An angel figurine tops a headstone at St. Peter Cemetery on Staten Island in New York. Most Catholic cemeteries allow more than one body to rest in a single grave. Even if one is cremated and one is not, couples can be buried together. In western Oregon Catholic cemeteries, cremated remains of as many as three people can be added to a gravesite with non-cremated body, or four cremated bodies can be buried in a single plot. (Gregory Shemitz/Catholic News Service)
An angel figurine tops a headstone at St. Peter Cemetery on Staten Island in New York. Most Catholic cemeteries allow more than one body to rest in a single grave. Even if one is cremated and one is not, couples can be buried together. In western Oregon Catholic cemeteries, cremated remains of as many as three people can be added to a gravesite with non-cremated body, or four cremated bodies can be buried in a single plot. (Gregory Shemitz/Catholic News Service)
Figuring out the logistics after a loved one dies is never easy. One question that must be answered is: Where will they be buried?
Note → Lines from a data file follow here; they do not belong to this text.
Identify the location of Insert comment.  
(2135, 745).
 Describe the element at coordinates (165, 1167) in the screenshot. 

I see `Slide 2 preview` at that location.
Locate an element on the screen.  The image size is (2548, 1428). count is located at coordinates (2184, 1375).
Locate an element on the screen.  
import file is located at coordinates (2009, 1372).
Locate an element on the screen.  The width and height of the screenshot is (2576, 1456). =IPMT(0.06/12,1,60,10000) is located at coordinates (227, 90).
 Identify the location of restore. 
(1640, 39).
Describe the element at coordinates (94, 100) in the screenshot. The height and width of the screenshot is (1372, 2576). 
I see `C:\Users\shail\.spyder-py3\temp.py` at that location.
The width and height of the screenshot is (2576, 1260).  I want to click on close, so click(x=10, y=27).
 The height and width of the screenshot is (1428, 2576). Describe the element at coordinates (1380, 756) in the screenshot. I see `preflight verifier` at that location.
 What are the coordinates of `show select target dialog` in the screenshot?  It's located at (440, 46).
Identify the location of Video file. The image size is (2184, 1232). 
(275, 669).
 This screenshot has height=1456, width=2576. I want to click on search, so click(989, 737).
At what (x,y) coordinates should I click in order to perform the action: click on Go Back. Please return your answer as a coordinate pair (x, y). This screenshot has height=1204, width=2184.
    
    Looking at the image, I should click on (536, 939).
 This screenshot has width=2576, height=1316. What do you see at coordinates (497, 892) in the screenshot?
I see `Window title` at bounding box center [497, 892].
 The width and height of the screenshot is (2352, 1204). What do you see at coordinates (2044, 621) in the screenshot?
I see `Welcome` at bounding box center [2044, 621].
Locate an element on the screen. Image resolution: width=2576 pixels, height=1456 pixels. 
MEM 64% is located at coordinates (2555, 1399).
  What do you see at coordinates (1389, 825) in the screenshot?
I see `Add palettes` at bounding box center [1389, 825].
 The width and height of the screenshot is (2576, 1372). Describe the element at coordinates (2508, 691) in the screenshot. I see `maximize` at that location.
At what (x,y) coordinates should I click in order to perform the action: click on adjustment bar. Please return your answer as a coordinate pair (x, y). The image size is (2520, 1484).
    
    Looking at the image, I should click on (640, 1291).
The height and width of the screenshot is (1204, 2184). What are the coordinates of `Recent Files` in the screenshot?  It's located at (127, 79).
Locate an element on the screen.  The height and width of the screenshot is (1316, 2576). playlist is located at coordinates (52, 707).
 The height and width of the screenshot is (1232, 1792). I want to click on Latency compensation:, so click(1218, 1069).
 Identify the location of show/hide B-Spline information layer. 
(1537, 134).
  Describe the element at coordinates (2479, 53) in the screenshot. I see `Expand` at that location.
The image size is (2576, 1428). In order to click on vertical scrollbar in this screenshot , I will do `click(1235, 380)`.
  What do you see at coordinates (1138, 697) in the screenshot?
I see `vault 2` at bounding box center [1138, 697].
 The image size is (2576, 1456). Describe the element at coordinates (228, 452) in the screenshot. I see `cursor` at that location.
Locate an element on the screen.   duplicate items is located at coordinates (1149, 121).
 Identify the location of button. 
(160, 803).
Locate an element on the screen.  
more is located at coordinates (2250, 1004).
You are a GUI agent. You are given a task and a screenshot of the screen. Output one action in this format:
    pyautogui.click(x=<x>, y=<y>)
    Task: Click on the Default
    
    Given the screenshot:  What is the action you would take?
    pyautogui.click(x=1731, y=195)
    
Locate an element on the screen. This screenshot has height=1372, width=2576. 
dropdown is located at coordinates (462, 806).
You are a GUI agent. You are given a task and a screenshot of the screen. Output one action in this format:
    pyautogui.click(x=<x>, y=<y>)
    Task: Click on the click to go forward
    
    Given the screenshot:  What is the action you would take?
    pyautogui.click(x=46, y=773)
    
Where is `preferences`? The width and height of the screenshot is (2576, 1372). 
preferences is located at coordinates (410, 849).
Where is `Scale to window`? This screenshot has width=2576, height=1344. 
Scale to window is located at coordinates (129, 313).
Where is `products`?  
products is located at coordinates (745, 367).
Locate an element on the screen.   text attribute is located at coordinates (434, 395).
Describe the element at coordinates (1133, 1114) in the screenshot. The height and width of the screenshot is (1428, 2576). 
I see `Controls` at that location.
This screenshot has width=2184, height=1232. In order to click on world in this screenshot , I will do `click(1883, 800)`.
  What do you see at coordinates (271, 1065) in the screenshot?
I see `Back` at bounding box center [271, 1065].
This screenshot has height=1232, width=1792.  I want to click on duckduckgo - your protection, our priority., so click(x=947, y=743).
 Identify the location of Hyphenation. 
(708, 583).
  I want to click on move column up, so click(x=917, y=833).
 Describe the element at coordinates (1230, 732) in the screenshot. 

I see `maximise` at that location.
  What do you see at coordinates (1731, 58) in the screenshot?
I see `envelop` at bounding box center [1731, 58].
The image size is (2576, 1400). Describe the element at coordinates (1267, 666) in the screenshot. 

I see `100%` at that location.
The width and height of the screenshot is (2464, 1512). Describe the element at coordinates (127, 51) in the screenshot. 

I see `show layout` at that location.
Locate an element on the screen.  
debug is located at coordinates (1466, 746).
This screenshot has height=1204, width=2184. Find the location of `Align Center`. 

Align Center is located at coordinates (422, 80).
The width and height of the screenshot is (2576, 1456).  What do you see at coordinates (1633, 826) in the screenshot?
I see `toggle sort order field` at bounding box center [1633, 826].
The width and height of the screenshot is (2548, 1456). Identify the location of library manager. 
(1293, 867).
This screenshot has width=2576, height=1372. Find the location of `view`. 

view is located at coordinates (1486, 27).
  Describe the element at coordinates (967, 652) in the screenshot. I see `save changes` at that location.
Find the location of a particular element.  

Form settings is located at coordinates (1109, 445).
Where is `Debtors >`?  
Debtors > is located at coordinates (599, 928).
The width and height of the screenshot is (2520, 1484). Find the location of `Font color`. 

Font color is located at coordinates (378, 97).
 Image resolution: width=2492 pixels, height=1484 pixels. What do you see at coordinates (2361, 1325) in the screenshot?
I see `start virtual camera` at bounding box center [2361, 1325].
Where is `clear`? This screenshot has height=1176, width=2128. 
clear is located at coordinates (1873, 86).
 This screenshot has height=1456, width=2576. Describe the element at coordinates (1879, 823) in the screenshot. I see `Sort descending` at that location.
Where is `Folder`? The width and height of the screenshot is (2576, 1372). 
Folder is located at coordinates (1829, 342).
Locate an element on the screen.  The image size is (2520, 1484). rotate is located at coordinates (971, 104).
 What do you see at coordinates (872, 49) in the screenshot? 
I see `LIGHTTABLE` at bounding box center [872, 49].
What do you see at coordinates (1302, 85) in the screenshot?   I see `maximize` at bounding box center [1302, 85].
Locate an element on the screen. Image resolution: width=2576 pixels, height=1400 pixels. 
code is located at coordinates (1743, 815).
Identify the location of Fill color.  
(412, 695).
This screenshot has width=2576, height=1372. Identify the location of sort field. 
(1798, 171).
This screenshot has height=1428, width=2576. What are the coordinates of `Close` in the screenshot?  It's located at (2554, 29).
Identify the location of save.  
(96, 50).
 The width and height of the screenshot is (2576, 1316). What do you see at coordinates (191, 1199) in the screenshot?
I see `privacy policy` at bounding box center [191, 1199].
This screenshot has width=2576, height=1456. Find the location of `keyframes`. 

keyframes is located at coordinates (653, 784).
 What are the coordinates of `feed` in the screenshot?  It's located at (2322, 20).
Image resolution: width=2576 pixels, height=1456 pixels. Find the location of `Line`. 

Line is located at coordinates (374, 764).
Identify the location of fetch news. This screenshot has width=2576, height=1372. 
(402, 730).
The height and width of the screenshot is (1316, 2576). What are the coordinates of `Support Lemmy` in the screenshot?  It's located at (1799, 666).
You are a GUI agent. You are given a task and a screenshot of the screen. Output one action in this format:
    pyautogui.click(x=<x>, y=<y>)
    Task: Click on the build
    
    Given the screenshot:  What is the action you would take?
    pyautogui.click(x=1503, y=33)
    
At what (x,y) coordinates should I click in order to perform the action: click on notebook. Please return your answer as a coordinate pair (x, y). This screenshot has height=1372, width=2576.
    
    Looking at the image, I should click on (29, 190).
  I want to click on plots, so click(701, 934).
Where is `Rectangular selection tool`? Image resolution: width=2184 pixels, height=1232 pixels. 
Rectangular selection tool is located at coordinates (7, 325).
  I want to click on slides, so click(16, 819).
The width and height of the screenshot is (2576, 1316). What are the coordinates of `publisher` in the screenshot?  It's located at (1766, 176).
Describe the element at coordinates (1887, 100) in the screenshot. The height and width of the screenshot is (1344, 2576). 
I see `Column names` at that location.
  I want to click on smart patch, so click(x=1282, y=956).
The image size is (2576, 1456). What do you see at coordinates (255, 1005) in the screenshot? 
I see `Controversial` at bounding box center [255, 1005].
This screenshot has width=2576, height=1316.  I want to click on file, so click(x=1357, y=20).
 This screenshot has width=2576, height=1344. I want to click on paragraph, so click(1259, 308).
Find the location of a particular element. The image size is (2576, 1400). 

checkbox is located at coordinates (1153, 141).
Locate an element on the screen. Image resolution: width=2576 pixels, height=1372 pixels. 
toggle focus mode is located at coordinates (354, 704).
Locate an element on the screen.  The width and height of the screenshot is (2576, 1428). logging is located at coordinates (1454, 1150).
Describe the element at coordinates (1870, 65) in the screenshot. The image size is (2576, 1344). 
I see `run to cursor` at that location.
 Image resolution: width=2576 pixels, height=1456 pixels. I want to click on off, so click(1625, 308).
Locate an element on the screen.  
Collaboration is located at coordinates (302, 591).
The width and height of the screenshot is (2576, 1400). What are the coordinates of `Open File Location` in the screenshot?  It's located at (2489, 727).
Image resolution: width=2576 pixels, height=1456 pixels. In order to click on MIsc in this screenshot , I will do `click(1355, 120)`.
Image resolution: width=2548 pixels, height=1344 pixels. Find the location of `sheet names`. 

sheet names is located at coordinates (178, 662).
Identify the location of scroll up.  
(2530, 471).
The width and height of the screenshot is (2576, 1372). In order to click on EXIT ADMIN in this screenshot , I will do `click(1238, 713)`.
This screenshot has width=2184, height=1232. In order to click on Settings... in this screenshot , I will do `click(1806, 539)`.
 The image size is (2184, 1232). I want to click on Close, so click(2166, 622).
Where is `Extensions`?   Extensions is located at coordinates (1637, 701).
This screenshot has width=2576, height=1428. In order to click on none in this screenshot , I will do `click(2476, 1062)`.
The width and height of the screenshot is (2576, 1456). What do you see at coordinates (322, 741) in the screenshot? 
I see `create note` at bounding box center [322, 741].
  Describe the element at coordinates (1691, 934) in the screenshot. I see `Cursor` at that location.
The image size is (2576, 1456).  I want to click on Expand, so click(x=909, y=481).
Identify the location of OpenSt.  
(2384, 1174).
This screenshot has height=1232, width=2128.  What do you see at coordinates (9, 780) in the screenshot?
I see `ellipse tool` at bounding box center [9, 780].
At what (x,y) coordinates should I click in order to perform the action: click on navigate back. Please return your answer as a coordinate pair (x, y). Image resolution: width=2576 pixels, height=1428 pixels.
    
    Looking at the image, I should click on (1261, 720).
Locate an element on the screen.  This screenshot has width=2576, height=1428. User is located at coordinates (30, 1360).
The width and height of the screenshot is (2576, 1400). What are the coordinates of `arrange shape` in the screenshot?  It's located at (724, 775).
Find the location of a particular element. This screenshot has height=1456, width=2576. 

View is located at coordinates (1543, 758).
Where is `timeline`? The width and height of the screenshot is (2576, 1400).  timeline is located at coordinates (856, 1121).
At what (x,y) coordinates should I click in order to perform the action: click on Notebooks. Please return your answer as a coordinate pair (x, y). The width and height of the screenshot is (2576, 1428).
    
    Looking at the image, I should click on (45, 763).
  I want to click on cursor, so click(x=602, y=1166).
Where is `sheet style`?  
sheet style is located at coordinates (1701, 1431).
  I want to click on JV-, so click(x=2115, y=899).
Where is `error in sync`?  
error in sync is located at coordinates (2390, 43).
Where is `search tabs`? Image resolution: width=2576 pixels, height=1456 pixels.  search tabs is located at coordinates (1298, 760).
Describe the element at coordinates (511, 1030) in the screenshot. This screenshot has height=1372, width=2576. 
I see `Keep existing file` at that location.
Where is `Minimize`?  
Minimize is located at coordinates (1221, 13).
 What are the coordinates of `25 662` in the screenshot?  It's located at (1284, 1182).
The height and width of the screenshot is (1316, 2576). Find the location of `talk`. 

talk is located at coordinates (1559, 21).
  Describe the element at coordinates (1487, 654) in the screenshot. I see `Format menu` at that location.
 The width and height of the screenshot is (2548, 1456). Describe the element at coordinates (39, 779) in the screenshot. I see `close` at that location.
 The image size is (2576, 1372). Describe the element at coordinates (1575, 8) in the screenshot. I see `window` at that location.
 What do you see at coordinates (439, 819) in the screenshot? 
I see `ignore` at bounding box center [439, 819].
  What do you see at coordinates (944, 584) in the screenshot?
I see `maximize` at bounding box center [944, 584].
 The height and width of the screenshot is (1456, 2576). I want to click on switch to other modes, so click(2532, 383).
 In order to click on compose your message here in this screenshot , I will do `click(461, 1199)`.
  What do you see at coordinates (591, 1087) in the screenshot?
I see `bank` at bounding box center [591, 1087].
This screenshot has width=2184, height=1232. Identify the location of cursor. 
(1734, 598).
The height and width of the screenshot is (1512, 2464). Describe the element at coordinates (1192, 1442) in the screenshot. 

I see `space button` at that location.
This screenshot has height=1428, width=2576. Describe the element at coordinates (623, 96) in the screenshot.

As with all aspects of the funeral and burial rites, the primary concern is not practicality or financial considerations, but the dignity befitting the human person.

As cremation increases in popularity, more and more people are looking into burying more than one person in a single plot. So, what are the rules and regulations regarding such a practice?

Dan Serres is the funeral home manager and cemetery counselor at Gethsemani Cemetery in Happy Valley. He said that each grave space is for one-casket interment, but if someone wants cremated remains also to be interred in that space, up to four persons can be buried there. This can be as many as four urns, or one casket and up to three urns.

The limit of four persons is largely meant to ensure the cemetery is able to appropriately memorialize each individual. Each grave space has a standard marker that is 30 inches by 18 inches, which provides room for the names and dates of four people. “We would only allow one marker per grave,” said Serres, “but we would inscribe all four names and dates on that one marker.”

If an additional individual is to be buried in a grave space, an additional rite of interment needs to be purchased. The process largely depends on who owns the original right of interment on the grave space, according to Serres.

Here is an example to illustrate: If a man buys a grave space where he wishes to be buried, then he would have the right to say that anyone else can be buried there. As long as he is living, if his wife dies and wants to be cremated and placed in that space, he could sign the interment authorization allowing the burial of the urn in that plot. If one of their children then died, and was cremated, they could also be buried in the space as long as the man authorizes it. If his child’s spouse then died, and was cremated, and he wanted that person to be buried in that space, again, he would only have to authorize that burial, and there would still be room for his own casket or urn.

The regulations are particular to Mount Calvary and Gethsemani cemeteries in the Archdiocese of Portland. While other cemeteries may have similar or identical policies, Serres said that any given cemetery will need to be contacted for its own rules and regulations regarding the burial of multiple individuals in a single plot.

Willamette National Cemetery, which is administered by the United States Department of Veterans Affairs, always uses one grave for two interments: the veteran and the veteran’s eligible spouse. Whether buried in the ground or cremated and interred in a wall niche, the veteran and spouse are interred together.

In the event that someone has already been buried in their plot, and their surviving relatives wish to inter more individuals there, Mount Calvary and Gethsemani have a process that can be followed. All of the people who have an equal share in the grave space (whether a surviving spouse, children, or others as the case may be) can authorize and approve the interment.

Funeral directors and pastors are primarily concerned with the care of the deceased and their surviving loved ones. They strive to make the necessary planning as painless as possible, while respecting and honoring the departed.